The effects of arterial hypocapnia on the nerve cell metabolism and electrical activity can be attributed to the decrease in tissue PCO2,(s. Granholm and Siesjö, 1969). In addition, there is evidence that these changes are in part a result of insufficient blood flow due to cerebral vasoconstriction occuring during hyperventilation. Previous measurements of mean tissue PO2 and metabolites suggest that arterial hypocapnia may lead to ischemic hypoxia in small dispersed areas of the brain tissue (Meyer and Gotoh, 1960; Alexander et al., 1965; Hohorst et al., 1968; Granholm and Siesjö, 1969, 1971; Pickeroth, 1971; Betz, 1972; Rubio et al., 1975). It was assumed that the increase of the lactate/pyruvate ratio and the NADH/NAD+ ratio may reflect the insufficient oxygen supply state of the brain cortex. However, since at the same time the tissue concentrations of PCr and ATP were found to be normal, this assumption could not be made with certainty.

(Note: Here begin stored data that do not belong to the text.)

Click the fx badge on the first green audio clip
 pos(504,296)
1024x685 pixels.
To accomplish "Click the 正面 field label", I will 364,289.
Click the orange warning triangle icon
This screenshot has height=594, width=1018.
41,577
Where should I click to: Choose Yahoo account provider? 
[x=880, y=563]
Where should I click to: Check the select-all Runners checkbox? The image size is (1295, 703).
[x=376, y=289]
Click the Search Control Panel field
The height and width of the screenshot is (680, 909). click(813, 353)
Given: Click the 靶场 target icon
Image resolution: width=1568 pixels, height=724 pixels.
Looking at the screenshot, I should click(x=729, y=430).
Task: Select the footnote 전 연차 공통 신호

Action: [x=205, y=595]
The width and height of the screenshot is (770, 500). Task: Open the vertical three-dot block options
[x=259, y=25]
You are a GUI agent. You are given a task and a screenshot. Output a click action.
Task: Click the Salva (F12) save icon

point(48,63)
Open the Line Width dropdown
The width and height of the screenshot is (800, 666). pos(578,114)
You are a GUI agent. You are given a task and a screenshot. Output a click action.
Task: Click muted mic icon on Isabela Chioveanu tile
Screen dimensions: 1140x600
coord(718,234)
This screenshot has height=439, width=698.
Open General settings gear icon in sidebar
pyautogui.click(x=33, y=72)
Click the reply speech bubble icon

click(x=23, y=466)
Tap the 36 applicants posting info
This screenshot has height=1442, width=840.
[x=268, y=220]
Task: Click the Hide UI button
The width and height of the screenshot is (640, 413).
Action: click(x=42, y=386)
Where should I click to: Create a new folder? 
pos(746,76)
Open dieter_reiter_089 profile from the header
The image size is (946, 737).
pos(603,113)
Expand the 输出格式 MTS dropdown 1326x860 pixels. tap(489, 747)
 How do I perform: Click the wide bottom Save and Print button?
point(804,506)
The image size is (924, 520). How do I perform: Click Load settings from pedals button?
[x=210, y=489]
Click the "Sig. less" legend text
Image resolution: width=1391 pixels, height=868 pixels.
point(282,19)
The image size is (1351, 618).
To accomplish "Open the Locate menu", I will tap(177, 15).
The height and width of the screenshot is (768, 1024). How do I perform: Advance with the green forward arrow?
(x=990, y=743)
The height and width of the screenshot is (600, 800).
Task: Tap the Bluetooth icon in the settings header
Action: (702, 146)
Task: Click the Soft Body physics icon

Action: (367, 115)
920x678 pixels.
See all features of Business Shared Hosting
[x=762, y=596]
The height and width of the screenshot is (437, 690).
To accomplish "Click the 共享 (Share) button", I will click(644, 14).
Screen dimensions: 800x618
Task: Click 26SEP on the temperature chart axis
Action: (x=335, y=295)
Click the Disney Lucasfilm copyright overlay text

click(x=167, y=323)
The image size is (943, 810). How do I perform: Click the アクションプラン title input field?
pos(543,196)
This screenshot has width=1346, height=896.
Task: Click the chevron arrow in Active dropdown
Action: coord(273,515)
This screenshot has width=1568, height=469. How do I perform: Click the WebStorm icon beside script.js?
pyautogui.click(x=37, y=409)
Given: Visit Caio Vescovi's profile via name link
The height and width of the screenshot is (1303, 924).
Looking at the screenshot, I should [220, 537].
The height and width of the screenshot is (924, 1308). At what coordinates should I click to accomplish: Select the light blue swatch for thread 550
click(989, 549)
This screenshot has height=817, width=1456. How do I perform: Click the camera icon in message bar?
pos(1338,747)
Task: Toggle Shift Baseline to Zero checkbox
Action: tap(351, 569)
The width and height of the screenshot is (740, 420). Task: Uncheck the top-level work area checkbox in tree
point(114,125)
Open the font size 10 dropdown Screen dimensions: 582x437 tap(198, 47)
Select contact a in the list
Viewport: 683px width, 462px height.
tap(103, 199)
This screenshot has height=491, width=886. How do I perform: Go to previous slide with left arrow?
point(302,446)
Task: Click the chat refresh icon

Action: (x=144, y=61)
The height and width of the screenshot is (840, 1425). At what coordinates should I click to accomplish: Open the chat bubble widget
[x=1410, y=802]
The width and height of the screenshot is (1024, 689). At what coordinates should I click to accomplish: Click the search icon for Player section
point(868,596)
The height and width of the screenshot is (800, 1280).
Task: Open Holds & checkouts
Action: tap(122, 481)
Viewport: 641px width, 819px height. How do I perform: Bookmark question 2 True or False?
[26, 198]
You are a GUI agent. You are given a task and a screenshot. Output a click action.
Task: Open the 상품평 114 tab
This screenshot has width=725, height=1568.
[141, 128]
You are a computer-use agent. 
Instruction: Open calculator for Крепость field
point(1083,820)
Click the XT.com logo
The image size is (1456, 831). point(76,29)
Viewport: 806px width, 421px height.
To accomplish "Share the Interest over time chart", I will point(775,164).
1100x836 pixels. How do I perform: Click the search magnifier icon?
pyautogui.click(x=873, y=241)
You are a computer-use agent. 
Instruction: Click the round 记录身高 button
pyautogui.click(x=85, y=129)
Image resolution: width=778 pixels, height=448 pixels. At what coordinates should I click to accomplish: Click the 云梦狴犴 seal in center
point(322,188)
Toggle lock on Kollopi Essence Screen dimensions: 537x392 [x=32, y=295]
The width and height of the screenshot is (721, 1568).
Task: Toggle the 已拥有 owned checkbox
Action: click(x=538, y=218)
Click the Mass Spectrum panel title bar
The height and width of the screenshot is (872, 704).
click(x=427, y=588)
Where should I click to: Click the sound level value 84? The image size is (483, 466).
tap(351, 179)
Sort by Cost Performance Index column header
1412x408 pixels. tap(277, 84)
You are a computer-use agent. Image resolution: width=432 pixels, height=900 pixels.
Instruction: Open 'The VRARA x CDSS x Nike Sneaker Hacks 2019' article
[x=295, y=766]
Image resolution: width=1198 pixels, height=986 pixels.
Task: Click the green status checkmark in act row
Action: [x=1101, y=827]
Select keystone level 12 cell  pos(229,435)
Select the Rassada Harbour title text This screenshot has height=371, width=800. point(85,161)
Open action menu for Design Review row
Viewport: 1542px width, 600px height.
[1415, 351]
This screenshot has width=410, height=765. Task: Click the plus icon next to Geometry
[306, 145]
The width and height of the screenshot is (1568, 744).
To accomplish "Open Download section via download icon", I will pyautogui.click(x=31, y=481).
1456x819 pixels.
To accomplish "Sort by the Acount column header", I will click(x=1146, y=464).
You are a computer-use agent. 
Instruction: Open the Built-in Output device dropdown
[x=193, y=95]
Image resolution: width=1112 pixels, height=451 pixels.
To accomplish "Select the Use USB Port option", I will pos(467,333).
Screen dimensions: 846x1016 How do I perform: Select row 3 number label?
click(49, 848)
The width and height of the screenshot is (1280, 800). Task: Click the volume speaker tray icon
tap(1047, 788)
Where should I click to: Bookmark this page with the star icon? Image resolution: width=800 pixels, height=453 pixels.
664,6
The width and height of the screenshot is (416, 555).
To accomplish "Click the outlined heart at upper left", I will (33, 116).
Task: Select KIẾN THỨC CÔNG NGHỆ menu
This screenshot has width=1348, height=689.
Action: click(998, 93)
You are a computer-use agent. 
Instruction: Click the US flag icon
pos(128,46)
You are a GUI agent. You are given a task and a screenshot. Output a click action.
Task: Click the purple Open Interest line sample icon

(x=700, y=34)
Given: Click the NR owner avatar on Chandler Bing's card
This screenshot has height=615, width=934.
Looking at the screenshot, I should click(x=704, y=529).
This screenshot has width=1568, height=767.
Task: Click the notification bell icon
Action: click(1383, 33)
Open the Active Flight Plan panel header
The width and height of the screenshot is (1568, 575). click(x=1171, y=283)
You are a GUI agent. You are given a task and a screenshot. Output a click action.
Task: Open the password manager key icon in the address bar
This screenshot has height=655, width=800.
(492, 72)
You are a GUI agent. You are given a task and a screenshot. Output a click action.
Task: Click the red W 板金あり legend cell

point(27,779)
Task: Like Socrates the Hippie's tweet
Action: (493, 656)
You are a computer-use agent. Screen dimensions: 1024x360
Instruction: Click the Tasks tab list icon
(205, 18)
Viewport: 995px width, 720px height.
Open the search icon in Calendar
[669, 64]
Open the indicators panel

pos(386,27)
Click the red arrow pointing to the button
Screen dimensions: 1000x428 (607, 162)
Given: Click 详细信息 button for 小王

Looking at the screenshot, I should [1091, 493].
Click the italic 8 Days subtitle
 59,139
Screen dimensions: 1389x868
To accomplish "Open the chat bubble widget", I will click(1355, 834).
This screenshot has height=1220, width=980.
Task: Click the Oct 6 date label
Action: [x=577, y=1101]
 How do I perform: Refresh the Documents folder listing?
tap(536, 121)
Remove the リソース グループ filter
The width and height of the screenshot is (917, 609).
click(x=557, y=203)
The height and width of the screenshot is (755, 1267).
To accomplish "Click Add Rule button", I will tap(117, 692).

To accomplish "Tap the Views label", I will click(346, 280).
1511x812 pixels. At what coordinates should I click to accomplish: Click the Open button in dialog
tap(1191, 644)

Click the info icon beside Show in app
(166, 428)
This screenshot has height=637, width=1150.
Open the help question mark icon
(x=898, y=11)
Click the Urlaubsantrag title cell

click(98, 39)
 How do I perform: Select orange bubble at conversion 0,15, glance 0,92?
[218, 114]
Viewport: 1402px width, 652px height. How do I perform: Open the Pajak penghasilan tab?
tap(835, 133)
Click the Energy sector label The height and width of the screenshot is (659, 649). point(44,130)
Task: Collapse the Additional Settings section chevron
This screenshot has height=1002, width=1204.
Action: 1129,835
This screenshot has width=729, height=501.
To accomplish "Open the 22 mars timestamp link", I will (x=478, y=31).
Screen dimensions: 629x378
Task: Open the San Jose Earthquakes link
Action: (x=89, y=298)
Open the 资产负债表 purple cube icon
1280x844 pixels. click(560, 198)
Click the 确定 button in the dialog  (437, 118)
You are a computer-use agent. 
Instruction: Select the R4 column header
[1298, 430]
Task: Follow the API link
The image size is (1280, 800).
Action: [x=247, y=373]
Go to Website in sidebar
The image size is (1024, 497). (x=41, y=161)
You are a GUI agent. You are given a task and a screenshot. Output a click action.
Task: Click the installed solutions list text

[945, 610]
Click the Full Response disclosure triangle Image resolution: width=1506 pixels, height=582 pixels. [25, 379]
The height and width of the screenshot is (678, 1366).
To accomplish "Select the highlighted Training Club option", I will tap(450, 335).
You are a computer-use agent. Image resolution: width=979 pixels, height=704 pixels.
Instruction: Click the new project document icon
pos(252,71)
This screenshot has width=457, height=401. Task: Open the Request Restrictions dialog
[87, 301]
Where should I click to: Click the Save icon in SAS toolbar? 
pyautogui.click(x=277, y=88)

In order to insure that tissue hypoxia at very low PaCO2 is present, a determination of the brain tissue oxygen tension distribution or the demonstration of depleted tissue stores of energy-rich phosphates is necessary. The present experiments were designed to study the influence of a pronounced arterial hypocapnia on regional blood flow, tissue PO2 distribution and tissue metabolism in the brain cortex of cats.
METHODS
Thirteen cats of both sexes, weighing 2.8 to 4.5 kg, were premedicated with Ketanest (10 − 20 mg•kg−1) and anaesthetized with sodium pentobarbital (Nembutal; 25 mg-kg−1 i. v.). The tracheotomized animals after immobilization with Imbetril (1.6 − 2.0 mg initially and during the experiments 0.2 − 0.3 mg every 30 min) were ventilated with a Starling type respirator. At the beginning of each experiment the output from the respiratory pump was adjusted to produce arterial normoxia and normocapnia during which the control values for regional cortical blood flow and tissue PO2 were determined. After completion of the initial measurements the animals were hyperventilated to reach constant arterial CO2 tensions of about 2.7 kPa (20 mmHg) and 1.6 kPa (12 mmHg) at normal arterial oxygen tension. Both hypocapnia levels were maintained for 45 − 60 min. In order to ass...